Focusing now on the types of packages, system LSIs include quad flat packages (QFP) and pin grid arrays (PGA). With a QFP, pins are attached to the four-sides of the package. With a PGA, the majority of pins are attached to the bottom of the package.
These pins act as interfaces to other circuits. Given that the pins in a system LSI have this role as interfaces, the system LSI acts as the core of the playback device if other circuits are connected to these pins in the system LSI.
The system LSI can be incorporated not only in a playback device, but also in various devices capable of video playback, such as a television, game console, personal computer, or “One-Seg” mobile phone. This allows the present invention to be used in a wide variety of ways.
The following are details of specific production procedures. First, a circuit diagram of portions to be included in the system LSI is created based on the structure diagram shown in the embodiments, and the constituent elements in the structure diagrams are realized using circuit elements, ICs and LSIs.
Buses connecting the circuit elements, ICs and LSIs, as well as interfaces with peripheral circuits and external devices are defined as the constituent elements are realized. Furthermore, connection lines, power lines, ground lines, clock signal lines and the like are defined. In these definitions, the operation timings of each constituent element are adjusted taking in account the specifications of the LSI, and other adjustments, such as ensuring the bandwidth necessary for each constituent element, are made as well. The circuit diagram is thus completed.

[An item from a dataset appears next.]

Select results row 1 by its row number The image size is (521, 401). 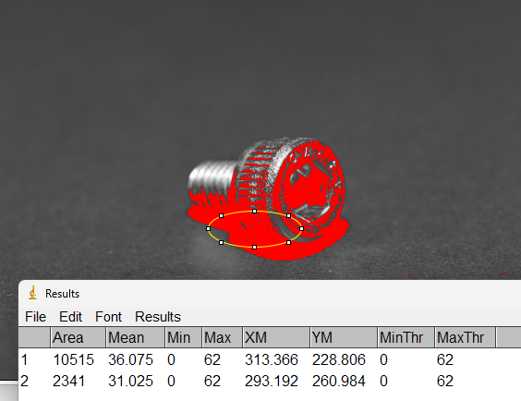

It is preferable to design the general parts of the internal structures of the embodiments by combining intellectual property defined as pre-existing circuit patterns. For the characteristic parts, it is preferable to perform top-down design with use of descriptions of a high level of HDL abstraction or a register transfer level.
After the circuit diagram is completed, implementation designing is performed. Implementation designing refers to the creation of a substrate layout that determines where on the substrate to place the parts (circuit elements, ICs, LSIs) in a circuit diagram created by circuit designing, and how to wire connection lines in the circuit diagram on the substrate.
After the implementation designing is performed and the layout on the substrate is determined, the implementation designing results are converted into CAM data, and the CAM data is output to an NC machine tool etc. An NC machine tool performs SoC (System on Chip) implementation or SiP (System in Package) implementation based on the CAM data. SoC implementation is a technique for fusing a plurality of circuits to a single chip. SiP implementation is a technique for using resin or the like to form a plurality of chips into a single package. The above-described procedure will produce the system LSI of the present invention, based on the internal structure of the playback device explained in the embodiments.
Note that an integrated circuit generated as described above may also be referred to as an IC, an LSI, a super LSI, or an ultra LSI, depending on the degree of integration.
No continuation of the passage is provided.